_THE REQUEST_
In the records below, rename "computer-use agent" to "desktop agent" wherever it occurs, and reproduce the records with no other changes.

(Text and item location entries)
------------------------------------------------------------------------

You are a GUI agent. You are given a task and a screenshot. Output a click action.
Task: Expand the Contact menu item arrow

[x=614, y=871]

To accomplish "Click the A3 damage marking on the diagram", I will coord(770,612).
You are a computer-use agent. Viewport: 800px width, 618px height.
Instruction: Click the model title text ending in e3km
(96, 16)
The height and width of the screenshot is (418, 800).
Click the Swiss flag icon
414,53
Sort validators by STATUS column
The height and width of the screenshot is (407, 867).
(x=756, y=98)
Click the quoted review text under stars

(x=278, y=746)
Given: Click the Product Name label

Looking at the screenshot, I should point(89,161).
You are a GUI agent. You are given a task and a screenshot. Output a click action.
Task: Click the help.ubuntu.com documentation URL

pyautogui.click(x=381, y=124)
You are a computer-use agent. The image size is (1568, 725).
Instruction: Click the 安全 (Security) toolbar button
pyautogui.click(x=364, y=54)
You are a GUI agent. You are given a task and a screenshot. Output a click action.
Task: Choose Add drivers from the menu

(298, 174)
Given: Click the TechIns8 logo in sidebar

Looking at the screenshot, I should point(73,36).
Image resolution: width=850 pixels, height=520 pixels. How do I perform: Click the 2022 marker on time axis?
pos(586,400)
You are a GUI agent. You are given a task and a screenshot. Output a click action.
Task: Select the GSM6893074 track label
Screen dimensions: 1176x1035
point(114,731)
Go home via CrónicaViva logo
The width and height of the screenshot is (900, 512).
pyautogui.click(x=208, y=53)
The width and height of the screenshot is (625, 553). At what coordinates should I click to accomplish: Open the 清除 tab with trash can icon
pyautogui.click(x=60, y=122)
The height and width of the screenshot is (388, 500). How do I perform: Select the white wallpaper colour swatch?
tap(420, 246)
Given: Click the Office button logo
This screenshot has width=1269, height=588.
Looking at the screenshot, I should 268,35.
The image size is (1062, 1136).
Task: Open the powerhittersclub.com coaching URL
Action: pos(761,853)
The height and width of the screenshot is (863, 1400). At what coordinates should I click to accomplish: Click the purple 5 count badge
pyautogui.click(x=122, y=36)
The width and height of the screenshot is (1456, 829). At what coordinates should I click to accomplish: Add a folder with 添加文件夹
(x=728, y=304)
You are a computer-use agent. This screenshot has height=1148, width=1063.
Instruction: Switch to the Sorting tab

------------------------------------------------------------------------

_COMPLETE OUTPUT_
You are a GUI agent. You are given a task and a screenshot. Output a click action.
Task: Expand the Contact menu item arrow

[x=614, y=871]

To accomplish "Click the A3 damage marking on the diagram", I will coord(770,612).
You are a desktop agent. Viewport: 800px width, 618px height.
Instruction: Click the model title text ending in e3km
(96, 16)
The height and width of the screenshot is (418, 800).
Click the Swiss flag icon
414,53
Sort validators by STATUS column
The height and width of the screenshot is (407, 867).
(x=756, y=98)
Click the quoted review text under stars

(x=278, y=746)
Given: Click the Product Name label

Looking at the screenshot, I should point(89,161).
You are a GUI agent. You are given a task and a screenshot. Output a click action.
Task: Click the help.ubuntu.com documentation URL

pyautogui.click(x=381, y=124)
You are a desktop agent. The image size is (1568, 725).
Instruction: Click the 安全 (Security) toolbar button
pyautogui.click(x=364, y=54)
You are a GUI agent. You are given a task and a screenshot. Output a click action.
Task: Choose Add drivers from the menu

(298, 174)
Given: Click the TechIns8 logo in sidebar

Looking at the screenshot, I should point(73,36).
Image resolution: width=850 pixels, height=520 pixels. How do I perform: Click the 2022 marker on time axis?
pos(586,400)
You are a GUI agent. You are given a task and a screenshot. Output a click action.
Task: Select the GSM6893074 track label
Screen dimensions: 1176x1035
point(114,731)
Go home via CrónicaViva logo
The width and height of the screenshot is (900, 512).
pyautogui.click(x=208, y=53)
The width and height of the screenshot is (625, 553). At what coordinates should I click to accomplish: Open the 清除 tab with trash can icon
pyautogui.click(x=60, y=122)
The height and width of the screenshot is (388, 500). How do I perform: Select the white wallpaper colour swatch?
tap(420, 246)
Given: Click the Office button logo
This screenshot has width=1269, height=588.
Looking at the screenshot, I should 268,35.
The image size is (1062, 1136).
Task: Open the powerhittersclub.com coaching URL
Action: pos(761,853)
The height and width of the screenshot is (863, 1400). At what coordinates should I click to accomplish: Click the purple 5 count badge
pyautogui.click(x=122, y=36)
The width and height of the screenshot is (1456, 829). At what coordinates should I click to accomplish: Add a folder with 添加文件夹
(x=728, y=304)
You are a desktop agent. This screenshot has height=1148, width=1063.
Instruction: Switch to the Sorting tab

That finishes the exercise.